These questions have serious academic ramifications too, of course, in terms of representation and reality. While the conference revolved around the questions of representation, authenticity, and who can speak for whom, Bhaduri’s art seemed not only to problematize each of them but to demolish the very claims on which these concerns are predicated. There is no self-referentiality; he demands definition (who am I?) and insists that the audience should narrativize his identity (won’t anyone of you tell me who I am?), only to defy, and disclose the falsity of such a narrative. Chapal Rani is not who she is; she is Chapal Bhaduri – the shifting in and out of gender and the navigating through registers of gendered markers not only confound the ontological positioning of the para-subject, but upset the mode of epistemological inquiry embedded in the audience. While many would still squabble over a more ‘authentic’ representation, Bhaduri’s art perhaps says that all representations are (mis)representations.chapal4

Chapal Bhaduri’s act – moving through, in and out of the audience, of the assigned roles of performer and conference speaker-participant, and of gender identities marked by costume, voice, word – provides a (melo)dramatic finale to two days of unstable academic exchanges on ‘Transgender Embodiments and Experiences’ at Presidency University in a whimsical springtime. (We say ‘unstable’ in appreciation, as academic conferences are marked usually by polite and stable presentations and discussions even when there are strong disagreements on the subject at hand.) It was vital that a conference on transgender not be stable if we see trans* as a marker of instability – and of all that such instability promises and threatens. It may be difficult to perceive the full import of Bhaduri’s seemingly-insouciant performance at the end of a conference that always already was spluttering around boiling-point without a real sense of what made it so. In brief, perhaps without doing complete justice to its complexities, it may be said that the presence of trans*persons, the subject as well as object of the conference, provided an edge and a rallying point to the space of academic discussion: by undermining its academic framework and reinforcing difference by their visible, insistent otherness and equally obvious othering, as well as by making a valuable contribution to the conference not in terms of ‘grassroots’ knowledge-generation (which would be predictable at best and tokenistic at worst) but in providing a necessary, combative ‘counter-public’. What the role of non-academic trans*persons should be in a conference on transgender lives at an university is perhaps a larger question for other discussions, since the complex understanding one wants to have of representation is not an essentialist one. But suffice it to say here in the context of Bhaduri’s performance that he was able to address, and mediate in, some basic queries on occupying, impersonating and translating gender in and through the performative even while leaving anxieties about authentic representation unresolved.

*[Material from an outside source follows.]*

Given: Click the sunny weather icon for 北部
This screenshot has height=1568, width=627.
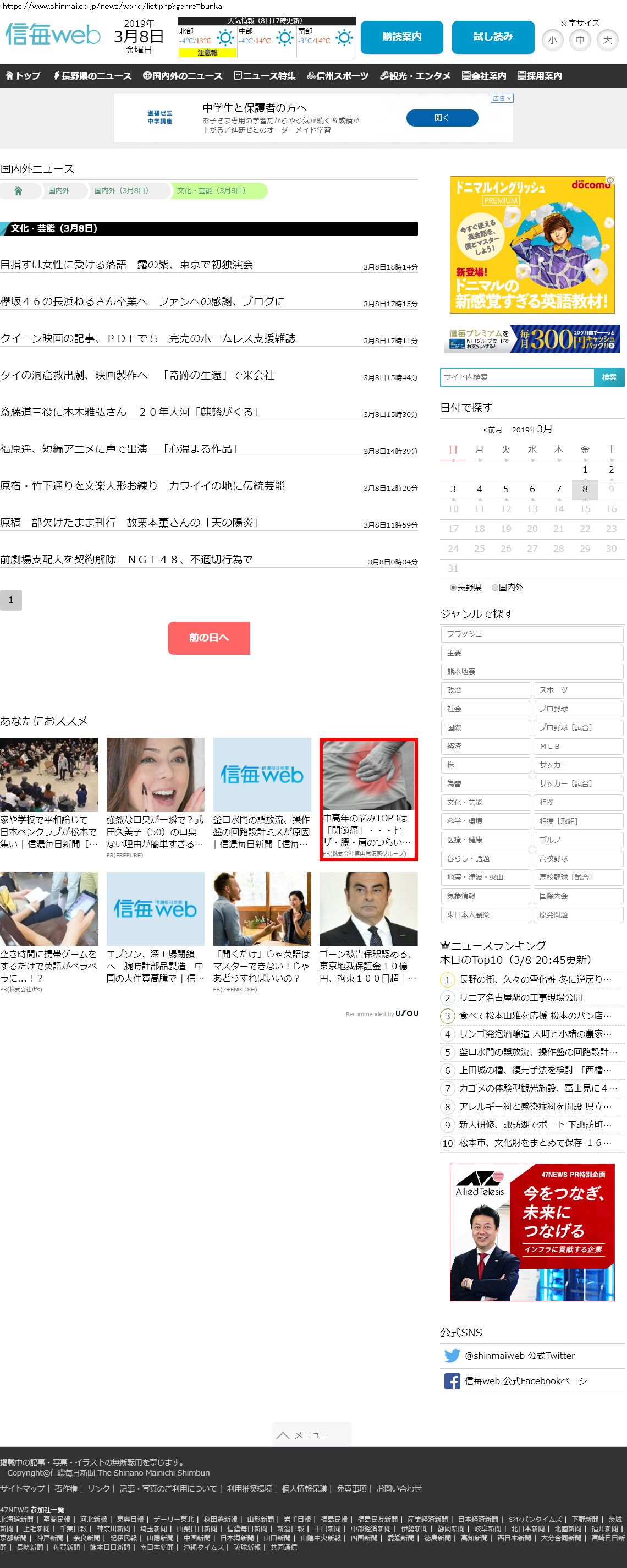Looking at the screenshot, I should coord(226,39).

Bhaduri’s performance had a narrative or text that was personal. It was an account of the self – professional and private – from the 1960s to the present. He begins by asserting – “I have lived and struggled in this world when most of you were not even born”. His narrative complicates existing discourses on the ‘queer subject’. At a time when the Supreme Court has granted rights to individuals who identify as transgenders and the battle around 377 has galvanized so much support, Bhaduri emphatically says “that world (1950s, 60s…) was much better for me”. That was a world which, despite the existence of more stringent, non-negotiable homophobic legalities, offered pockets of relief for Bhaduri that were outside the purview of state surveillance for being culturally sanctioned, like jatra. He could earn his livelihood by impersonating, or if we dare say it, trading, genders – in a more innocent world, that neither allowed E for eunuch on the passport nor suspended individuals from jobs for being a practicing homosexual, or for inhabiting any space between these two. Modernity, we understand today, has been detrimental for Chapal-da, as he is universally known by kin and strangers. His performance/narrative/text enables us to imagine what lives under 377 might look like – that rights-based women’s or queer empowerment has further disenfranchised groups which fall under its sign, as traffic-flows between and within genders get increasingly circumscribed for being so marked.chapal3_

The debate on who can speak for whom collapses precisely at that point in the performance where Chapal-da reminds the audience that neither the Transgender Development Board nor the queer rights groups have been of any significance to him. He does not have the currency or vocabulary of the global LGBTIQ+ movement and, therefore, confounds and resists positioning within such a sequentiality. Can we call Chapal-da an anachronistic queer subject? Or can we at all use the term ‘queer’ for him? Does he fall outside its purview as some within the community claim, a no-man’s land which he must either leave to reclaim a cis-gender, or remain unmarked and unclaimed?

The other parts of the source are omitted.